April 24th Presentation Abstract

Malicious web pages pose a serious threat to the Internet, businesses, and end users. In order to effectively detect them, we developed a personal honey client that individuals use as their web browser. The system, which we call a Web Canary, is a web browser running in a pristine operating system customized for this purpose that runs in a virtual machine. We design our solution so the virtualization is transparent to the user to provide a typical browser experience. The Web Canary solves several problems honey clients currently face: it can get meaningful URLs from user inputs; it can visit web pages protected by CAPTCHAs or passwords; it is scalable. In addition, it keeps traditional advantages of a honey client, such as the ability to detect zero-day attacks, determining which web sites are compromising machines, and ensuring minimal impact from other applications

 

***************Previous Meetings *********************

 

 

March 6 Presentation is available here.

 

The speaker was Gus Fritschie, Director of Information Security at SeNet International, located in Fairfax, VA.

 

Mr.

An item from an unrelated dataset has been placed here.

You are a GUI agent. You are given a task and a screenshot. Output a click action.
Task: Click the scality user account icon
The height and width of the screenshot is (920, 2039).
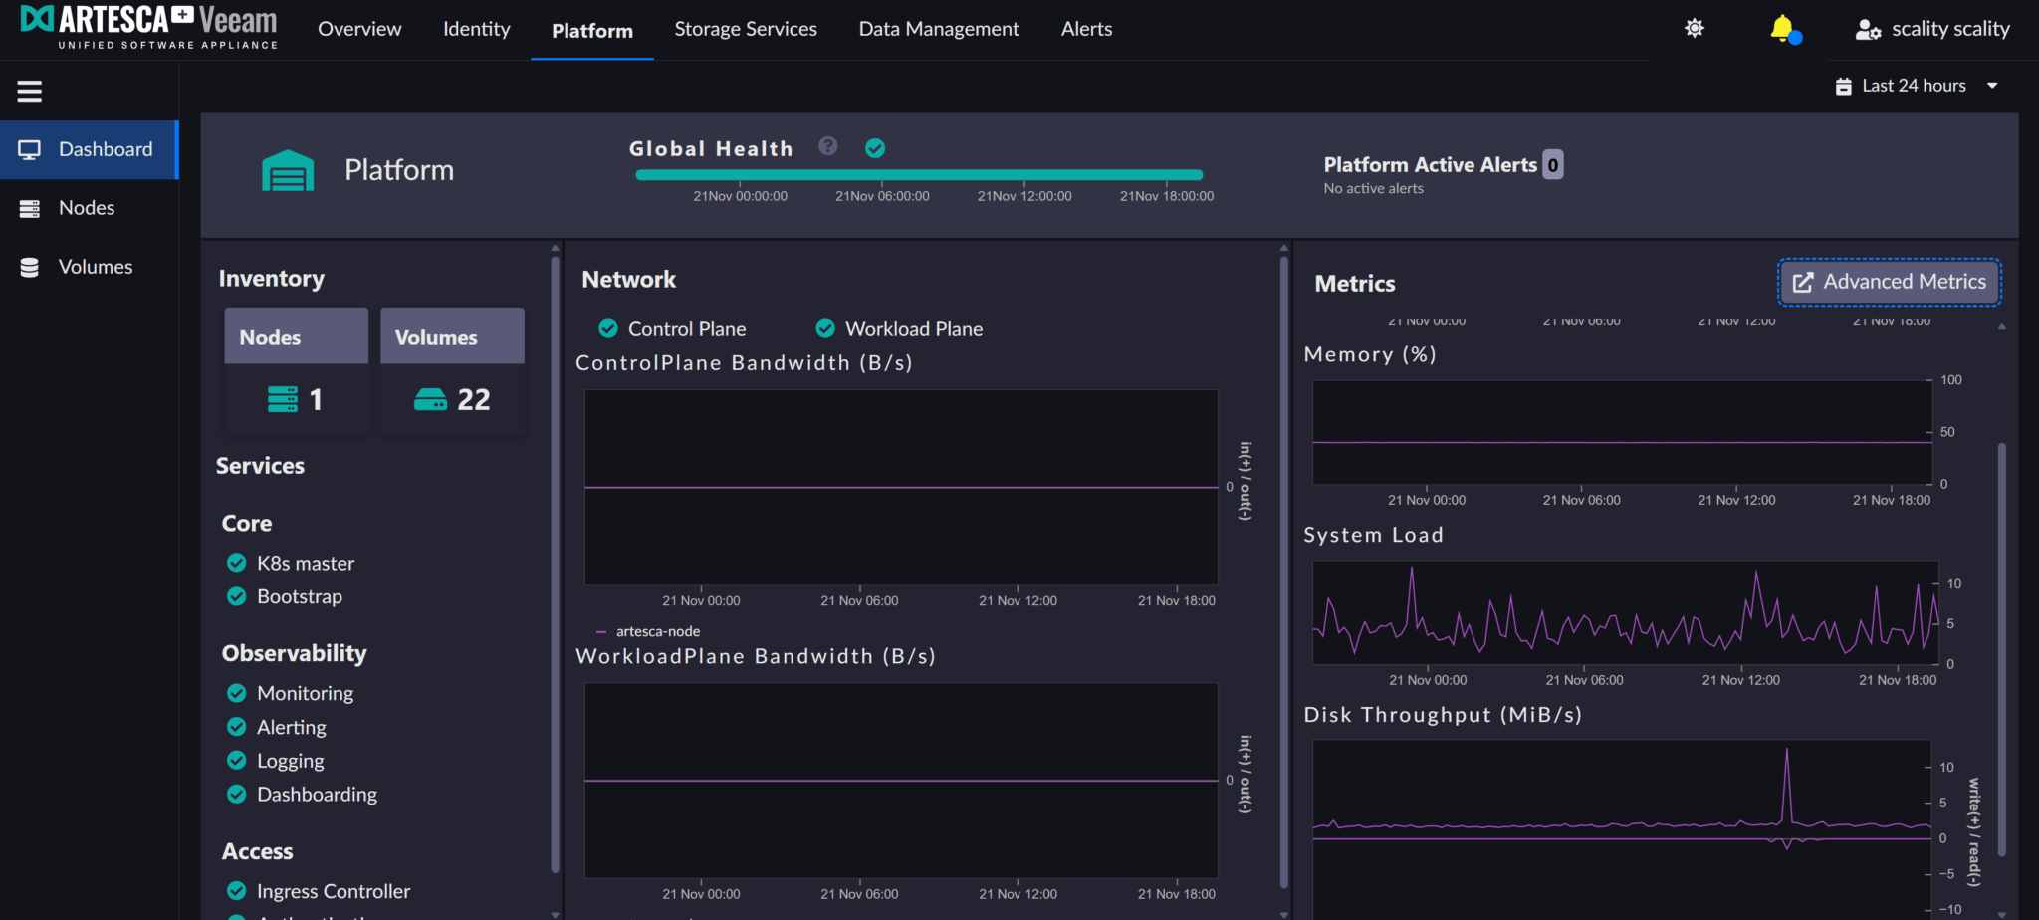coord(1867,30)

Fritschie presented “Anatomy of an Attack – Script Kiddies and Haxors and Consultants! Oh my!”.  During the course of this presentation Mr. Fritschie illustrated several different computer attacks that were used while conducting penetration tests for actual clients.  These examples covered simple to more complex attacks including SQL injection, database, Windows, and other attacks.  The presentation demonstrated how a single vulnerability can be exploited and escalated in order to compromise an entire network.  Time wasl also given to providing solutions on how these attacks could have been prevented.